O quanto a revelação de que ele sempre foi uma fraude irá prejudicá-lo? Muitos de seus apoiadores provavelmente se recusarão a admitir a verdade, talvez porque não admitam para si mesmos que foram completamente enganados. Mas supor que a notícia não terá qualquer efeito é provavelmente excesso de cinismo. E lembre-se, Trump está atrás de Joe Biden, por isso precisa fazer mais que apenas manter sua base —e isto poderá não ajudar muito a conquistar eleitores indecisos.

A revelação mais importante da reportagem do Times, porém, é a confirmação de outra coisa de que muitos observadores já desconfiavam: Trump tem dívidas pessoais de centenas de milhões de dólares. Não está claro se ele tem os recursos para saldá-las.

Os problemas financeiros pessoais sempre foram um sinal de alerta quando se trata de cargos de governo delicados, porque são um convite aberto à corrupção.

Por isso, a confirmação de que a principal autoridade do país em aplicação da lei e segurança nacional —cujo império empresarial já oferece muitas oportunidades de influência indevida— está se afogando em dívidas é assustadora.

Além disso, analistas de finanças empresariais —eu disse que chegaria lá— há muito tempo sabem que altos níveis de dívida, o suficiente para representar um risco substancial de falência, criam incentivos destrutivos. Em vez de investir no futuro, os proprietários de empresas altamente endividadas são tentados a praticar a liquidação de ativos, recebendo o dinheiro antes que os credores cobrem seus direitos. Essa é, aliás, a acusação feita a Eddie Lampert, o ex-executivo-chefe da Sears (e Steven Mnuchin, o secretário do Tesouro).

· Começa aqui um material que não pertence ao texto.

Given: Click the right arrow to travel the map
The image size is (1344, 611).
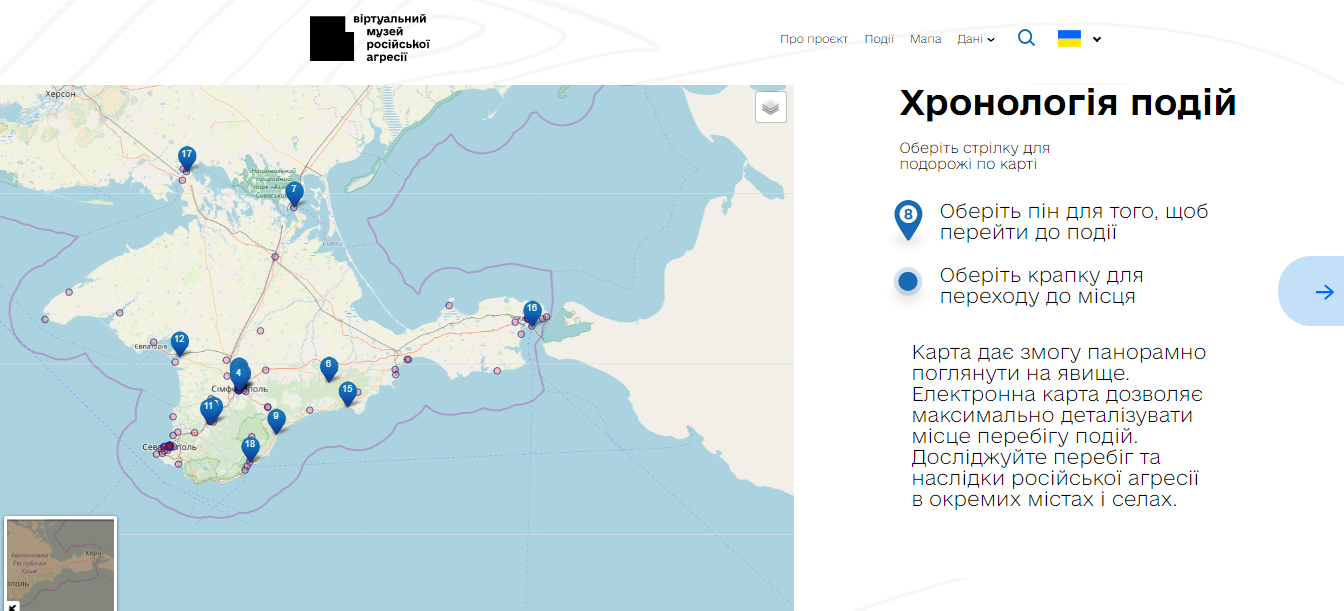Looking at the screenshot, I should click(1323, 291).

Proprietários de empresas muito endividadas também são tentados a assumir grandes riscos, mesmo com poucas chances, porque se tiverem sorte poderão se salvar; caso contrário, o problema é dos outros. Cara, eles ganham; coroa, os credores perdem.

Então temos um dono de empresas profundamente endividado com todos os incentivos para se envolver em malfeitos —exceto que além de dirigir sua empresa ele dirige os Estados Unidos da América.

Mas ele pode estar prestes a perder essa posição especial e qualquer defesa financeira que ela possa oferecer.

Pense nisso. Pense também no fato de que Trump se queixa constantemente da quase inexistente fraude eleitoral —ele nunca aceitou o fato de que perdeu no voto popular quatro anos atrás— e que ele se recusou repetidamente a dizer que aceitará os resultados da eleição caso perca. E diga-me que você não está aterrorizado com o que as próximas semanas poderão trazer.